Fancy your chances do you, Dennis? Dream on: you’re just a fucking duck.
Swann remembers the Christmas party three years ago. She and Duckworthy had too much to drink; said things they agreed would never be spoken of again: he’d said Malcolm wasn’t good enough for her.
‘All that cleaning around in his tail feathers … the way he walks … spends all his time looking at himself in the water. It ain’t right, Maggs. It just ain’t… manly.’
She’d bridled, hissed at him: ‘That’s still DI Swann to you, sergeant, and I can tell you he’s as manly as any swan on the water, and I’ve had eight cygnets to prove it!’
Too much detail, she thinks. Way too much. And far too defensive… He did have that friendship with Tarquin from up river. I mean, what could they possibly have in common? But if he wasn’t here, she’d bet a stack of seaweed he was with Tarquin. What was that all about?

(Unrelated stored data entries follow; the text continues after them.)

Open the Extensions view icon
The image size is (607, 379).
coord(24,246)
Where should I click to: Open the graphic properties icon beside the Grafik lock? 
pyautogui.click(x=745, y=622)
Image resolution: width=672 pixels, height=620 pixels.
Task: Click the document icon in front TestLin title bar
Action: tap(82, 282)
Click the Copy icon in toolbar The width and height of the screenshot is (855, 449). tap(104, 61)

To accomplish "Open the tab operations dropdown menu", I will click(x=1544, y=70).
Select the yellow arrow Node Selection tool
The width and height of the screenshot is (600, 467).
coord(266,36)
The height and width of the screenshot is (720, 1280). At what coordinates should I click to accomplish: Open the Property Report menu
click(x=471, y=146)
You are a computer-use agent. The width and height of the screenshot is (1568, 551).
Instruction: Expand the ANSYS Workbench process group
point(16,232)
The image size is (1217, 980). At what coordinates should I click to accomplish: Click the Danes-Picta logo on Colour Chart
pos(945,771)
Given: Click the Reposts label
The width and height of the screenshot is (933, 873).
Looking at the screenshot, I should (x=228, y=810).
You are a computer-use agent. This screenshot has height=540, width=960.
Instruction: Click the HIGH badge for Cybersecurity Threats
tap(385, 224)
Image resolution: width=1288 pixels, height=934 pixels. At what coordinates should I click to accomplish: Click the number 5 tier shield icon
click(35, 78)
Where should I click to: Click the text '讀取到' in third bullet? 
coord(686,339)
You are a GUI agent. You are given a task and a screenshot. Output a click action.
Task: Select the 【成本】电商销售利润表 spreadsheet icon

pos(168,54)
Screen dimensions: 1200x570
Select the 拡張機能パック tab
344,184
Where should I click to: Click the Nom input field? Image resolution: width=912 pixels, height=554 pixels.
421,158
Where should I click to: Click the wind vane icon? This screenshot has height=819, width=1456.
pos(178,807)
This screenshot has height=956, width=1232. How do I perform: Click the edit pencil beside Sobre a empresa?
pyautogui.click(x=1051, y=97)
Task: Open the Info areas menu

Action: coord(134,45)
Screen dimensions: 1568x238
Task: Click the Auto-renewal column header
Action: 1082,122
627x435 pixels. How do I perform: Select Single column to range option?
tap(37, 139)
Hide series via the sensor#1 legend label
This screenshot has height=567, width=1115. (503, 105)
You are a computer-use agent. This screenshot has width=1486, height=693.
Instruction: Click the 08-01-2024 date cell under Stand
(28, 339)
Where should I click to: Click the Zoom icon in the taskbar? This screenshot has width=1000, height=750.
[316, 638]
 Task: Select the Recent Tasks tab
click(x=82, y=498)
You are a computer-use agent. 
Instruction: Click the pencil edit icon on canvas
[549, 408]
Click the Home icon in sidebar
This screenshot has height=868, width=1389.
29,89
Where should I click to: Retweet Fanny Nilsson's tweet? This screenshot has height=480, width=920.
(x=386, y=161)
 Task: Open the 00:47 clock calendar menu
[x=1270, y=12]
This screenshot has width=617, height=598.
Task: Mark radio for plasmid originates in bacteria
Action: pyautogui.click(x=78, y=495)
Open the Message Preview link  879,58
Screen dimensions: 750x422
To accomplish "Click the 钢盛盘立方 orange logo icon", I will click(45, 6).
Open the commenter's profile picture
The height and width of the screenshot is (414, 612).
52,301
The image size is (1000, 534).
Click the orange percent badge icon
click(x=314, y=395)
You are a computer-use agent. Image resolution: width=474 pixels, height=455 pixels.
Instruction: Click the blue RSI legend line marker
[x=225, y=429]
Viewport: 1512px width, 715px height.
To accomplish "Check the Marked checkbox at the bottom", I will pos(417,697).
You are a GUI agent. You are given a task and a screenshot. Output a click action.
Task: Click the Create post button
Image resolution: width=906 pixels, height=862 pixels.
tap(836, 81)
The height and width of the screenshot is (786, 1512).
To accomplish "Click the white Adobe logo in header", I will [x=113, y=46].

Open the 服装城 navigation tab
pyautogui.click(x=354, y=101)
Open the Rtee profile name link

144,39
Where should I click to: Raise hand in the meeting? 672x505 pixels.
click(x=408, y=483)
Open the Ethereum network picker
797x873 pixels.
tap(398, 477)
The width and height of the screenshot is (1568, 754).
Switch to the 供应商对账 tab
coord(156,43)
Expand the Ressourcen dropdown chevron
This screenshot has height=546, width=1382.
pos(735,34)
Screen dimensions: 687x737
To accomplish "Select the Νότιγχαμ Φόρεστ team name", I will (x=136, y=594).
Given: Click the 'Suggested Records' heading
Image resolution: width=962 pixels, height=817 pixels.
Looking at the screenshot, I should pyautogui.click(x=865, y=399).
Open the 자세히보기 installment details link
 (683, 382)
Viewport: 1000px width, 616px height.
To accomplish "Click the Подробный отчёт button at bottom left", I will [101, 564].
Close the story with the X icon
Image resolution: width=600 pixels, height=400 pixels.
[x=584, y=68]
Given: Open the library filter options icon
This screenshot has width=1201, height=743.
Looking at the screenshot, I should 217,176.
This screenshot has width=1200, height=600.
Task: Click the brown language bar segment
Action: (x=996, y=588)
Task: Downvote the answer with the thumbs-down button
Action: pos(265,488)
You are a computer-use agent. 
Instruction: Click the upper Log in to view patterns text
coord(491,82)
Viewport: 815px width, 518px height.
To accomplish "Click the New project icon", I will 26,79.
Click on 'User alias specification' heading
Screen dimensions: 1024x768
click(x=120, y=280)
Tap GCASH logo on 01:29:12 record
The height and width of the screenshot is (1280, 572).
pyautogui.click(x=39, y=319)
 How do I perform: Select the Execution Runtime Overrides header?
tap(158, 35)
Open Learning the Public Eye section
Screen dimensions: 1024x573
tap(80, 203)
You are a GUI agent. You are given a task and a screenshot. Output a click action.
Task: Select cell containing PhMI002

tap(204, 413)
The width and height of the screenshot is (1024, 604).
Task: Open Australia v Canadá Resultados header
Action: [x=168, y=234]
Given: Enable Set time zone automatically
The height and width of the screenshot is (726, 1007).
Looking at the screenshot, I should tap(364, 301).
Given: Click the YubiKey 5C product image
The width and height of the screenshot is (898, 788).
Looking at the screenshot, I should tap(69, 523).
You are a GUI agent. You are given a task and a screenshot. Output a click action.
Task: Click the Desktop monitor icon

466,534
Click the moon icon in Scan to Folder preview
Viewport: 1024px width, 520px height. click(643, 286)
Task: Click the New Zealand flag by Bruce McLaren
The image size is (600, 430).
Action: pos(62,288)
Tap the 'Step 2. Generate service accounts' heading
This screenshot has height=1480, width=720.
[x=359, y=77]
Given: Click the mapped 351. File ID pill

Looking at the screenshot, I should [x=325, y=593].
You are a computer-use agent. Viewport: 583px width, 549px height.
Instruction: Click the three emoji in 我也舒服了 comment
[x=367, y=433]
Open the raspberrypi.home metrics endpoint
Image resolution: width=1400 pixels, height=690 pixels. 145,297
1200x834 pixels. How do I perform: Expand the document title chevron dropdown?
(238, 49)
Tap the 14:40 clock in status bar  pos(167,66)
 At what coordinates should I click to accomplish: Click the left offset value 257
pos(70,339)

Swann sighs. ‘Would anyone like a cup of algae tea?’
Malcolm says he’ll make it, but Duckworthy says they don’t have time.
‘There’s been another one, Ma’am.’
‘Another what?’
‘Another murder.’
‘Shit.’
Malcolm forgets all about the tea; he hunkers down between them and begins cleaning his tail feathers.
Duckworthy clears his throat and waits.
‘Malcolm?’
‘Margaret.’
Swann looks nervously at Duckworthy, who pretends to examine a particularly interesting twig poking through the east wall.
‘Malcolm, please… don’t be such a twat.’
Now she definitely hears him hiss. ‘Right, fine,’ he says. ‘I’ll go sit on the eggs then. Seems it’s all I’m good for.’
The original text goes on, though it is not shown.